Milano 21800 punti: gli "ottimisti" ora compreranno?

Nel grafico in basso vedete la storia a 5 anni dell'indice FTSE MIB: saltano agli occhi due dati. Il primo dato è  che oggi l'indice della Borsa di Milano vale meno dei massimi del 2014, dopo uno sforzo senza precedenti da parte della BCE (ed anche dei media che hanno fatto da cassa di risonanza) a supporto dell'equity dei Paesi periferici. Il secondo dato è che il nostro indice è sotto (e di parecchio) ai massimi del 2011, quattro anni fa.

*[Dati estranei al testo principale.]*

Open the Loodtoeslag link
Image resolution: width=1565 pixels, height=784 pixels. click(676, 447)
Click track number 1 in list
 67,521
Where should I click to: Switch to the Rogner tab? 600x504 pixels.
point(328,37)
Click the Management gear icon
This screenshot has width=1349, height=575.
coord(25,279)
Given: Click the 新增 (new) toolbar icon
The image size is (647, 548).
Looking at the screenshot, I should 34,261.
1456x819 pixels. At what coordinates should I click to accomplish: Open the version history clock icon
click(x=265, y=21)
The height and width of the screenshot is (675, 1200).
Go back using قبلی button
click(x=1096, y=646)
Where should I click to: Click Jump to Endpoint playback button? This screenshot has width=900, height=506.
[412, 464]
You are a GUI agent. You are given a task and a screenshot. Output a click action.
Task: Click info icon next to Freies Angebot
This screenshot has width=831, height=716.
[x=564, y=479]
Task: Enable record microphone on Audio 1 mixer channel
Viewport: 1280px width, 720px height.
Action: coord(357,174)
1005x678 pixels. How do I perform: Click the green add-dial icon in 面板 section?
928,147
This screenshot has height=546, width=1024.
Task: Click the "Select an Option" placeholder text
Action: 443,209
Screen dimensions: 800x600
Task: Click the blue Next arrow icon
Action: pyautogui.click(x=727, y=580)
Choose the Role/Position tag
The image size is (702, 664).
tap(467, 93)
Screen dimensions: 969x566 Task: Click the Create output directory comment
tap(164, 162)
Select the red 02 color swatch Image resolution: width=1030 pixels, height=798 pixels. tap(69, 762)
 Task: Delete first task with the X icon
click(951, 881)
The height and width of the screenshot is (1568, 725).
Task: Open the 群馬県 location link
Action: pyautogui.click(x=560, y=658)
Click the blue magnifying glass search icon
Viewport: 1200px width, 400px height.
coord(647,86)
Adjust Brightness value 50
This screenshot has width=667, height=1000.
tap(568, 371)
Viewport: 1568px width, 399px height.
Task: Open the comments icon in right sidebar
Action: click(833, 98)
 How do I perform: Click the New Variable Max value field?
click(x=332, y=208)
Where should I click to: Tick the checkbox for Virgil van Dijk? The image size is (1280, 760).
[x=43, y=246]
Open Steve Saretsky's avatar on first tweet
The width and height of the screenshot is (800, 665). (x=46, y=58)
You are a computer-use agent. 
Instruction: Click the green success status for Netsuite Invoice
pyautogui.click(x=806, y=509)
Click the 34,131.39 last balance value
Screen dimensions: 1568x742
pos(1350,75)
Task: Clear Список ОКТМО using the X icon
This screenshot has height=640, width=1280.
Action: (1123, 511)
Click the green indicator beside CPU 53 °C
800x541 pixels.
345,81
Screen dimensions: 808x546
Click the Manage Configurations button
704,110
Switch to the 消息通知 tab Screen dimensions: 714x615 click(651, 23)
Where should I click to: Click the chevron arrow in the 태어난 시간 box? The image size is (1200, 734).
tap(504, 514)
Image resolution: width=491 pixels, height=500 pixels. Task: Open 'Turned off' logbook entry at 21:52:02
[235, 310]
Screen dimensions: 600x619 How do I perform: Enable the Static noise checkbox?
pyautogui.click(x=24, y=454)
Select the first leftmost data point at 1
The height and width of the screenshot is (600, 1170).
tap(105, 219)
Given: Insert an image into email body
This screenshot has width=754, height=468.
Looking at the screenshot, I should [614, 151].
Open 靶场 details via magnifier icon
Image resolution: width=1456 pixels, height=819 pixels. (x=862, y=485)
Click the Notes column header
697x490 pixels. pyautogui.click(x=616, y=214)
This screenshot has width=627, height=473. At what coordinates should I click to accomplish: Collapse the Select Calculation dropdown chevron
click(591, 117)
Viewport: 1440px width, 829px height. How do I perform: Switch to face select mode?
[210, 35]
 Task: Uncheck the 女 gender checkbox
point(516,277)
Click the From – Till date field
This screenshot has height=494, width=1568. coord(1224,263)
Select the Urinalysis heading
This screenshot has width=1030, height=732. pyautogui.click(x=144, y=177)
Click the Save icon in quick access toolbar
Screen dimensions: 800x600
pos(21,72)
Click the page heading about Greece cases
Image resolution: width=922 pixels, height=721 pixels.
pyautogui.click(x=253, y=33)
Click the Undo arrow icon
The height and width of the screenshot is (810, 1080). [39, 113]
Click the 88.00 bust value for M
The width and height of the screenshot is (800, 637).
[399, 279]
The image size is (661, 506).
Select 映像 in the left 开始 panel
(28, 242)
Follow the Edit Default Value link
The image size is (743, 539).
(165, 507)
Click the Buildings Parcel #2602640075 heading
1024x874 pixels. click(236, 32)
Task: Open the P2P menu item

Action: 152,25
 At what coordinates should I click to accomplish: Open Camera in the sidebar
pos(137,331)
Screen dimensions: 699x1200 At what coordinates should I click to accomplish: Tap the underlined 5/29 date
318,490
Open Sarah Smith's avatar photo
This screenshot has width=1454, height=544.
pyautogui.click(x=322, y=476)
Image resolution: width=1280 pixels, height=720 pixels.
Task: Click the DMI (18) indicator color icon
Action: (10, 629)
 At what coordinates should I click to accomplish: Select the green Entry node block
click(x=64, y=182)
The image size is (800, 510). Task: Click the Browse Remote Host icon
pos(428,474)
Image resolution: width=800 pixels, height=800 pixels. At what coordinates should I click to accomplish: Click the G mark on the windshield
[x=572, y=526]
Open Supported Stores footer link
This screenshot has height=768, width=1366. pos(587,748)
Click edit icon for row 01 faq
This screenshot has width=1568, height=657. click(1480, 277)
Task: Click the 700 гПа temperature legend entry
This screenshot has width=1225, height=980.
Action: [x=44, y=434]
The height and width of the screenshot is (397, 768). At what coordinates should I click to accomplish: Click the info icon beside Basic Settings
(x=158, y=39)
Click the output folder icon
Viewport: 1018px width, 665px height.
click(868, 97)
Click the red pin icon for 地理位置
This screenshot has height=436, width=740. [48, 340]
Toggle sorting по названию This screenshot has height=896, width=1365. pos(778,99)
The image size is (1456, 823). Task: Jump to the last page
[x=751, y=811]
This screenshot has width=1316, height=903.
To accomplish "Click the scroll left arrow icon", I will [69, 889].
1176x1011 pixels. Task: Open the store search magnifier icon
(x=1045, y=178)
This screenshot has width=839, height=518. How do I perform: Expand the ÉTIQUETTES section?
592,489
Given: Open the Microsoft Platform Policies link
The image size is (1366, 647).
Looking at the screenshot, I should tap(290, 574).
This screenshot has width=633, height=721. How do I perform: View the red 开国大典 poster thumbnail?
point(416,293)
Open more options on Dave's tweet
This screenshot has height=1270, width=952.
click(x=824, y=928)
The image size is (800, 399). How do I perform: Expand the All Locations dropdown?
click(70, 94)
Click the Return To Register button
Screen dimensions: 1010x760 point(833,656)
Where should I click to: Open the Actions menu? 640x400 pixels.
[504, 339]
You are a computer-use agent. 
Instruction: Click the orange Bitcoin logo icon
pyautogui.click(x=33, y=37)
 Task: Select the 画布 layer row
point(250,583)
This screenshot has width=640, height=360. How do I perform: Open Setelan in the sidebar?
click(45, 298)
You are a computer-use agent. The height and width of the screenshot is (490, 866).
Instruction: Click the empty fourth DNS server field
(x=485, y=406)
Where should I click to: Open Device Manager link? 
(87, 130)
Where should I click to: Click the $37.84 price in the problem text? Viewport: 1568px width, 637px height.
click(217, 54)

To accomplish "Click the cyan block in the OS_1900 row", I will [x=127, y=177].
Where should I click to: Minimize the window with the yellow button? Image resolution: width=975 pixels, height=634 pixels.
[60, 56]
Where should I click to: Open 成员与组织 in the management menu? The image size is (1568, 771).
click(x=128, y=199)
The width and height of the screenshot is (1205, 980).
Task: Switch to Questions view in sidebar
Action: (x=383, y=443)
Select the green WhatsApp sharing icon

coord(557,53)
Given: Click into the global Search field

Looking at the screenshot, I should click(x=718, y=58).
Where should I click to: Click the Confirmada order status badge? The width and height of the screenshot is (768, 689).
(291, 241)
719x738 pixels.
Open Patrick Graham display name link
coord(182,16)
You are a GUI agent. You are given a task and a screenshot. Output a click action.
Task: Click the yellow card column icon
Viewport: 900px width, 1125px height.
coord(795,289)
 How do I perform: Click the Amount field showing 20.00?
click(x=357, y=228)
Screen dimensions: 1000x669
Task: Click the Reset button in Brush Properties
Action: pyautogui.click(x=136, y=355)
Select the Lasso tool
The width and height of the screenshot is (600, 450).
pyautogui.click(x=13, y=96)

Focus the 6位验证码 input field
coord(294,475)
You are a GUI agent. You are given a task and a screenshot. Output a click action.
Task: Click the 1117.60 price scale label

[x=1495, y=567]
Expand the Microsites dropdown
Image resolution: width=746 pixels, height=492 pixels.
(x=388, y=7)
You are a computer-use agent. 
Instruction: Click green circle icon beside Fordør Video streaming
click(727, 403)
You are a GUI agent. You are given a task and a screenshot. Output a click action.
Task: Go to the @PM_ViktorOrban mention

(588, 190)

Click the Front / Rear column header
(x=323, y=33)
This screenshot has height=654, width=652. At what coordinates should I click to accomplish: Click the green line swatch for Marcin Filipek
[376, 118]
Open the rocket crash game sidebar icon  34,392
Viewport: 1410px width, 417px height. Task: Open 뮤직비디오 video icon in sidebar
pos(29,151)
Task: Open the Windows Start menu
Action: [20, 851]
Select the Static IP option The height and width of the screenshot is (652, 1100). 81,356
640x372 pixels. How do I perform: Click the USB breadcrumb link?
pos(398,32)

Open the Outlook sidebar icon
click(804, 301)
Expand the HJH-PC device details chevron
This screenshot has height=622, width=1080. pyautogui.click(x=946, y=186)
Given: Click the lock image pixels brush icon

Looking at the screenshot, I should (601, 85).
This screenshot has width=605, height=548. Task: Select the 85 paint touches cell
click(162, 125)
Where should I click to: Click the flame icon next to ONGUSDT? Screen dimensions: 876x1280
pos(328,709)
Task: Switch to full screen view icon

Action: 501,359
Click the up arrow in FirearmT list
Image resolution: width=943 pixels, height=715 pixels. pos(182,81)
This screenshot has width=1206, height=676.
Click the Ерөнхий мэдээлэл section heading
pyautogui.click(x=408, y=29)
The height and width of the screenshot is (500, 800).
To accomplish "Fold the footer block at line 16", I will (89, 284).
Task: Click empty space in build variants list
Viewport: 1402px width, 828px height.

Questo momento di mercato è un test eccellente per metter alla prova chi insiste ad usare l'argomento dei "pessimisti" e dei "ribassisti": in inglese si dice "put your money where your mouth is", e questi livelli di prezzo della Borsa di Milano costituiscono un eccellente livello di ingresso se lo scenario è ancora quello di gennaio, che abbiamo poi letto e riletto per tutti i sei mesi successivi. Lo scenario secondo cui Draghi, insieme con l'euro debole e il petrolio a 40$, avrebbero garantito "la ripresa". Non, che non siamo mai andati dietro a questa storia, oggi ne incassiamo i dividendi, in termini di risultati dei nostri portafogli modello: a molti non sembrava vero di avere trovato una via di uscita così semplice, fare salire la Borsa e "così siamo tutti più ricchi": "ce lo diciamo l'uno con l'altro, non ci perde nessuno, e poi tutti a festeggiare". Peccato che, nella storia della Finanza, c'è scritto a chiare lettere che se la Borsa sale ma l'economia poi non migliora, i danni che seguono sono ancora peggiori della situazione di partenza. Investire non significa correre dietro a quello che "va di moda" sui giornali, ma significa, utilizzando grande pazienza e un metodo superiore, fare e rifare ogni giorno i conti.